# EXERCISE GOAL
Pictures are to be left out, and only the lines from the one with "1334x896 pixels. At" through the last line of the listing below are to be repeated exactly.

───

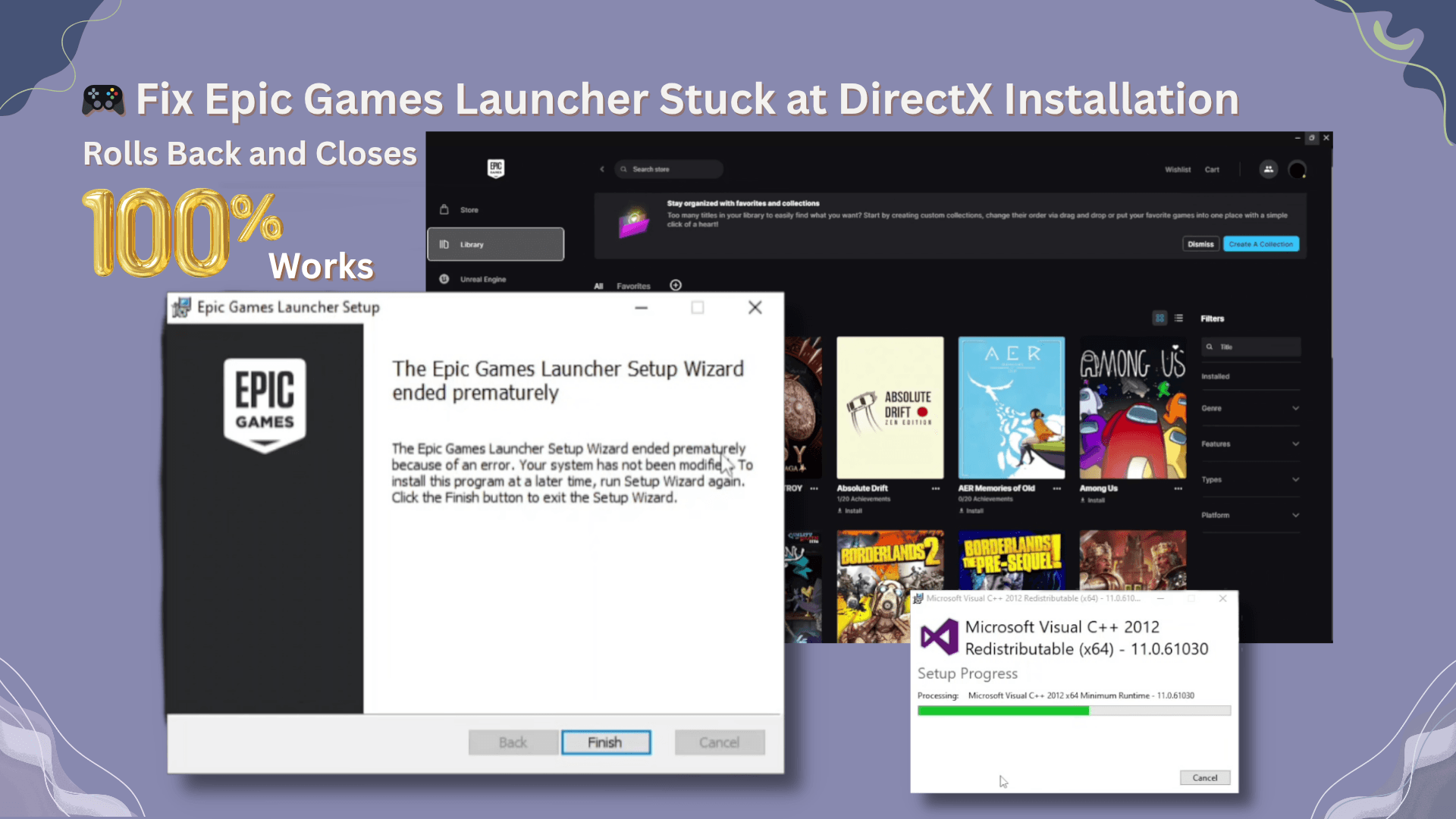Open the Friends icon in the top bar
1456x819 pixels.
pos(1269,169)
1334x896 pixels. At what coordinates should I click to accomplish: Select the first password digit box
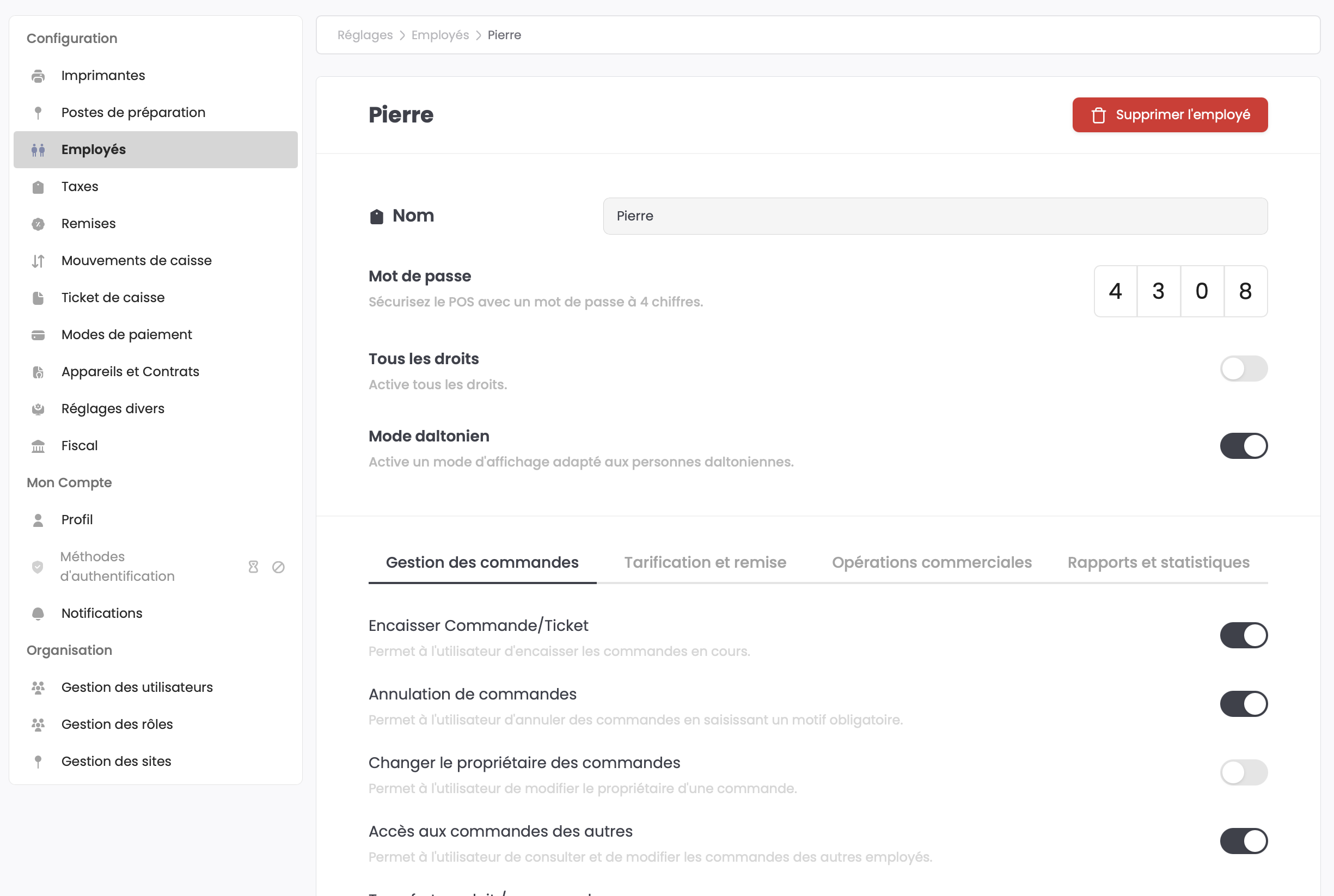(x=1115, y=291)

───

# EXERCISE OUTPUT
1334x896 pixels. At what coordinates should I click to accomplish: Select the first password digit box
(x=1115, y=291)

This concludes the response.